What To Know About Mold When Buying A House

Surprisingly, buying a house that had mold means different things to different people. For some it could be a deal breaker – for others, the means to getting a stellar deal for a little extra effort. There’s no right or wrong answer as to purchasing a home with mold issues, however it can add a few sales complication

How Common are Mold Issues?

Not every home has a mold problem or is at risk of developing one. Every home has mold in small quantities – it’s normal. The possibility for serious mold growth depends solely on moisture accumulation. Bathrooms and other poorly ventilated, moisture-prone rooms, attics, basements/crawlspaces, behind water heaters, and other high-humidity or water damaged areas are all prime locations for mold growth.

Is it as Big of a Deal as the Press Pushes?

Everyone responds to mold differently. Some have no reaction, other are extremely sensitive, and many somewhere in-between. Length of exposure, quantity and mold types also play a role. Immune-compromised, children and elderly, and those with allergies/asthma are most prone to reaction, particularly with toxic, black mold, experiencing sneezing, runny nose, coughing, and frequent illness.

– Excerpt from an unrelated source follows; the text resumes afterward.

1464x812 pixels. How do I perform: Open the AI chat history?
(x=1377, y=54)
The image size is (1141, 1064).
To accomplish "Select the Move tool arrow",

Buying/Selling a Home with Mold Damage:

Selling a house with mold problems, whether or not they have been professionally confirmed, is not a wise idea. There are many buyers who will bail-out on a mold-infected home, particularly with toxic black mold, which can lead to substantial liability issues – whether you knew and failed to mention it, or didn’t take the time to have it professionally inspected and addressed before the sale. A substantial investment, homebuyers may be raising a family in your home, and have every right to be cautious. Addressing the issue prior to sale probably costs less than you think – and can help you achieve maximum asking price. Though necessary disclosures vary by state, selling a home with mold is not something you want to take lightly, lest you end up facing serious consequences. If you choose to repair (rather than steeply discount) your moldy home, be certain to document all repairs and subsequent testing in case of future legal action. You may also wish to consider an official inspection as proof the situation has been satisfactorily resolved.


Buying a house with mold in basement or attic, or even buying a house with mold in crawlspace may earn you a steep discount in the purchase price. Never take an agent’s or seller’s word on the issue – if you see mold or mold pops-up in an inspection, it is well worth the money for testing and a remediation quote. It’s up to you to decide if the home is worth it. You should also plan on postponing your move-in date till after cleanup. Rest assured, addressing the issue is often far easier and less expensive to resolve than people realize. Do your due diligence before putting in an offer – and offer accordingly. Mold does effect appraisal value, and is often a surprising ‘find’ during inspection as both sellers and buyers tend to overlook eyeballing basements, crawlspaces, and attics for mold issues.

Suspect Mold Damage ?

Whether you are buying or selling, if you think there may be mold contamination, it’s best to simply get an inspection. Don’t fear the results. The good news is, almost all real estate transaction can be saved if mold is discovered, especially if you’re buying a house with mold in foreclosure, where you could earn steep discounts. In fact, with a great remediation company, not only will the mold be removed, but the underlying cause addressed, alongside a warranty guaranteeing area’s addressed remain mold-free.

Take a head-on approach to mold problems, enjoy the peace of mind that comes with a clean sale.